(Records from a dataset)
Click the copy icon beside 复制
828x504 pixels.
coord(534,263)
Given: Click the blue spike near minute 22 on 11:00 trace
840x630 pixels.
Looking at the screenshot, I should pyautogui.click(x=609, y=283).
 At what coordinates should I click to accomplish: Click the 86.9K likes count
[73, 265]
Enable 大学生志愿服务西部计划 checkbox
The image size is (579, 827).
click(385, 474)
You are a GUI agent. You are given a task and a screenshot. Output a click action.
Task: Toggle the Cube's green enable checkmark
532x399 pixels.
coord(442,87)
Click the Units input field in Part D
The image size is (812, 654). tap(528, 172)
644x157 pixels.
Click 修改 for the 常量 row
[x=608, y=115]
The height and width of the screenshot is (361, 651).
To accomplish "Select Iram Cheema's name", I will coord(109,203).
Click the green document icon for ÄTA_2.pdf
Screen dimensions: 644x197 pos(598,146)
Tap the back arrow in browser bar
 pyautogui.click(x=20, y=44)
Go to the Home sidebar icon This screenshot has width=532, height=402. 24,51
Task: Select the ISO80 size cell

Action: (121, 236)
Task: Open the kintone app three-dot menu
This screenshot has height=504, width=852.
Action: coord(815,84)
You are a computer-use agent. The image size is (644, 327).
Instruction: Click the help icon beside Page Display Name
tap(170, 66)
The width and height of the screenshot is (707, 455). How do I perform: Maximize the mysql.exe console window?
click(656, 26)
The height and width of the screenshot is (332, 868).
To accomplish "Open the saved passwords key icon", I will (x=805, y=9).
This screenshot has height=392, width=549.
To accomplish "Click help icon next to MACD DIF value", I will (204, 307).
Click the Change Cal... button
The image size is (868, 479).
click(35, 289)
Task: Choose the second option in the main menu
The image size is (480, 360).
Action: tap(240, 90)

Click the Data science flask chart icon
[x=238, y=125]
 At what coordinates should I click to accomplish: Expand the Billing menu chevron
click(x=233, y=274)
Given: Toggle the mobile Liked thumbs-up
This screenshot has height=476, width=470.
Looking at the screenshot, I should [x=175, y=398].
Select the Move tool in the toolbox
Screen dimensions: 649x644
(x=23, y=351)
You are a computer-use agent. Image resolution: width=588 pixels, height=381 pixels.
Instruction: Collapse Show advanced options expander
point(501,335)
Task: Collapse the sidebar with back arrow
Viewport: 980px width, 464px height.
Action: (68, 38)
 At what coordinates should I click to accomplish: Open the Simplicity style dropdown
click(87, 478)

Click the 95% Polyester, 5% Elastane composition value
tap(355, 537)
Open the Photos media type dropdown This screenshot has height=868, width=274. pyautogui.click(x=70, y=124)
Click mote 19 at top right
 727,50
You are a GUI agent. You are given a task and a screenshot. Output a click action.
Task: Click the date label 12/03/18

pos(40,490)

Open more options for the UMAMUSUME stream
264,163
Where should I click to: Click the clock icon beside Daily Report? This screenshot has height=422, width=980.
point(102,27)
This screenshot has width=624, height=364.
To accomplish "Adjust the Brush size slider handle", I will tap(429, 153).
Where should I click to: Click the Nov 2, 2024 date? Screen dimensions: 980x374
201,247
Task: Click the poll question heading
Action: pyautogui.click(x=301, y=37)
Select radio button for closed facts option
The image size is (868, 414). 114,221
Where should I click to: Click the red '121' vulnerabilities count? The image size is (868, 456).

- [TASK] Find how many lines of the entries include the word "sidebar". The number is the entire reply.

- [WRITTEN RESPONSE] 2